§ **TASK TO CARRY OUT**
Exactly the lines from the one containing "Barnet (34, 2389)" to the final line below should be output, and no others.

[RECORDS SUPPLIED — start]

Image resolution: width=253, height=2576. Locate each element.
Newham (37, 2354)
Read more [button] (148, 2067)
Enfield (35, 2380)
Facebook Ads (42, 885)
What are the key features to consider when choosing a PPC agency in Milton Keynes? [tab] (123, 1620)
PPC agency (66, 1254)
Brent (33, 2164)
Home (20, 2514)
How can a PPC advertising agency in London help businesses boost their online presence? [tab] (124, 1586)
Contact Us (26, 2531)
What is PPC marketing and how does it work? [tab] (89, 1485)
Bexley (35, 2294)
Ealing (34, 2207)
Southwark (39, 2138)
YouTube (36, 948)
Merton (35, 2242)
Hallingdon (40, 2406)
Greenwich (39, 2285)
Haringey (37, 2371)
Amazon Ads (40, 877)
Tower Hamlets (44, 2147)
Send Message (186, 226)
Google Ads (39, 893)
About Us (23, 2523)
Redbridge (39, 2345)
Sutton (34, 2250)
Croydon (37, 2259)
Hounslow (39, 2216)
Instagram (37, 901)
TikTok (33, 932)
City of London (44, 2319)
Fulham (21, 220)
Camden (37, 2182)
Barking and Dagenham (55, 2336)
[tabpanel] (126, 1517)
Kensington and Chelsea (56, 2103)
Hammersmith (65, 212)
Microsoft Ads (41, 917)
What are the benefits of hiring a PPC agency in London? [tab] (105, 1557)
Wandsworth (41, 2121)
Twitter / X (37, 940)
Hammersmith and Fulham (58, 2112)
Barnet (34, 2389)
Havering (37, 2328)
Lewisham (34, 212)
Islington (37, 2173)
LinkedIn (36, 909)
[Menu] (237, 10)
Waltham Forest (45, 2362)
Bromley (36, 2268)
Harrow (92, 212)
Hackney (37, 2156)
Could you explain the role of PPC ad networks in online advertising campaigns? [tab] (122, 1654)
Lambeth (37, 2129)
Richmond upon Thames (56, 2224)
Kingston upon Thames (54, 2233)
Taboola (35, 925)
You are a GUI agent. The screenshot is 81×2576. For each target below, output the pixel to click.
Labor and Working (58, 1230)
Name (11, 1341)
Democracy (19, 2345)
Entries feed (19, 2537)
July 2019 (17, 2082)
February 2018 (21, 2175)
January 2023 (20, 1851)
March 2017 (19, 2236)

[RECORDS SUPPLIED — finish]

§ **WRITTEN ANSWER**
Barnet (34, 2389)
Havering (37, 2328)
Lewisham (34, 212)
Islington (37, 2173)
LinkedIn (36, 909)
[Menu] (237, 10)
Waltham Forest (45, 2362)
Bromley (36, 2268)
Harrow (92, 212)
Hackney (37, 2156)
Could you explain the role of PPC ad networks in online advertising campaigns? [tab] (122, 1654)
Lambeth (37, 2129)
Richmond upon Thames (56, 2224)
Kingston upon Thames (54, 2233)
Taboola (35, 925)
You are a GUI agent. The screenshot is 81×2576. For each target below, output the pixel to click.
Labor and Working (58, 1230)
Name (11, 1341)
Democracy (19, 2345)
Entries feed (19, 2537)
July 2019 (17, 2082)
February 2018 (21, 2175)
January 2023 (20, 1851)
March 2017 (19, 2236)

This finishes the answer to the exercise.